Atkinson looked into the complaint, and interviewed several government officials whom the whistleblower identified as having information to substantiate his claims. On August 26, having found the complaint to be both "credible" and "of urgent concern" (as defined by the ICWPA), Atkinson transmitted the complaint to Joseph Maguire, the acting Director of National Intelligence (DNI). Under ICWPA, the DNI "shall" forward a complaint deemed credible and of urgent concern, within seven days of receipt, to the Senate and House Intelligence Committees. The Trump administration, however, withheld the complaint from Congress; Steven Engel of the Justice Department's Office of Legal Counsel issued a determination saying that the acting DNI did not need to give the complaint to Congress because, in the opinion of the OLC, the complaint was not related to "an intelligence activity" under the acting DNI's authority.

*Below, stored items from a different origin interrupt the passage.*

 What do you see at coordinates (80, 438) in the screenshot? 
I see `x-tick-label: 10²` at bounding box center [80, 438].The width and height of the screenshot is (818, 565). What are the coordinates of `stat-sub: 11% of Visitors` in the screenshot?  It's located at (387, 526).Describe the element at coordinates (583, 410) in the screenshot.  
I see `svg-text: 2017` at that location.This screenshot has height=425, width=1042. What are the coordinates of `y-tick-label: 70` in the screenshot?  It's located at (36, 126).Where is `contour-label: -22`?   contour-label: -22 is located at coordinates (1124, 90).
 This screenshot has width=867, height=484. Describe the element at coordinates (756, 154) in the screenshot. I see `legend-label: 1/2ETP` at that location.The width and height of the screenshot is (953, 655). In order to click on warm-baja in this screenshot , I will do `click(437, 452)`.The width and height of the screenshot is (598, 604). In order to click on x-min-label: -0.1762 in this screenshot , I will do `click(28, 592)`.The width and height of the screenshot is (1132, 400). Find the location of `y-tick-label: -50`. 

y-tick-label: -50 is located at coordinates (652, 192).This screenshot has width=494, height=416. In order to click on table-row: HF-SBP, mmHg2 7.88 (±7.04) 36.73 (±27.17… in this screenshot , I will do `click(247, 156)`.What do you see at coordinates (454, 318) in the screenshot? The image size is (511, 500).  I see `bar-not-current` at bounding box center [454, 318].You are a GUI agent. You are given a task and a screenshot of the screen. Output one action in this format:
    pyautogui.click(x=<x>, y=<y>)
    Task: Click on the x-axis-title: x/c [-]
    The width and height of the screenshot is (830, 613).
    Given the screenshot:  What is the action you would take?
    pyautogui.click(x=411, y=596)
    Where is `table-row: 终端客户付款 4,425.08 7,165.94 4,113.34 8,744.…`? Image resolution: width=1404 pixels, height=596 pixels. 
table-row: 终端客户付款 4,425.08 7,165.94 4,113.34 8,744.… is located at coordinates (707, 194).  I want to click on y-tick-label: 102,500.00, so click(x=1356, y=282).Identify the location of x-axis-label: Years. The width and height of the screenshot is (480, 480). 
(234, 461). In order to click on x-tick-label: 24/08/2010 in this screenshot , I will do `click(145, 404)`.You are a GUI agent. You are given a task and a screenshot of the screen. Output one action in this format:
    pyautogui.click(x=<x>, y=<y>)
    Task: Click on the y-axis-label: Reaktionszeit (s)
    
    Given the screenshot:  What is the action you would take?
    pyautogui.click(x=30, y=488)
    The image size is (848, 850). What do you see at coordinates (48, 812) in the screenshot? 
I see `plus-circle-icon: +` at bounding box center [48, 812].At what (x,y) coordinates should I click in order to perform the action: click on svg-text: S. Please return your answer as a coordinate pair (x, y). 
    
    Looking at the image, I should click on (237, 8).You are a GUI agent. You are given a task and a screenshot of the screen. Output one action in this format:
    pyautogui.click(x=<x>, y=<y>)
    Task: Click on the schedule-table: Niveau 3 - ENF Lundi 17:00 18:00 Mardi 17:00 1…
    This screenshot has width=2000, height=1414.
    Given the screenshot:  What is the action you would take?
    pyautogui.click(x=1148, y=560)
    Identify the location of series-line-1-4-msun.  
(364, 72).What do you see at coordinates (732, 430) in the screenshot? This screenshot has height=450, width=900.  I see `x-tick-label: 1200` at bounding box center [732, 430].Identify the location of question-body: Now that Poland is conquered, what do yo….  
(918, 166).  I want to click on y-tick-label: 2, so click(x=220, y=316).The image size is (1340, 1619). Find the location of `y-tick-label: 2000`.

Clashing with Maguire, Atkinson himself notified Congress about the existence of the whistleblower report. In a letter to the House Intelligence Committee, Atkinson said that he and Maguire were "at an impasse" and wrote that "As it now stands, my unresolved differences with the Acting DNI are affecting the execution of two of my most important duties and responsibilities" (to whistleblowers and to Congress). The Trump administration eventually released the complaint following demands for its release from the Senate and House. The complaint prompted the launch of a House impeachment inquiry against Trump. The whistleblower complaint brought public attention to Atkinson, who previously was a little-known official.

In mid-November, news reports revealed that the president was angry with the IG's perceived disloyalty and wanted to fire him. He was placed on administrative leave by President Trump on April 3, 2020, who announced that he would dismiss Atkinson in 30 days (May 3, 2020).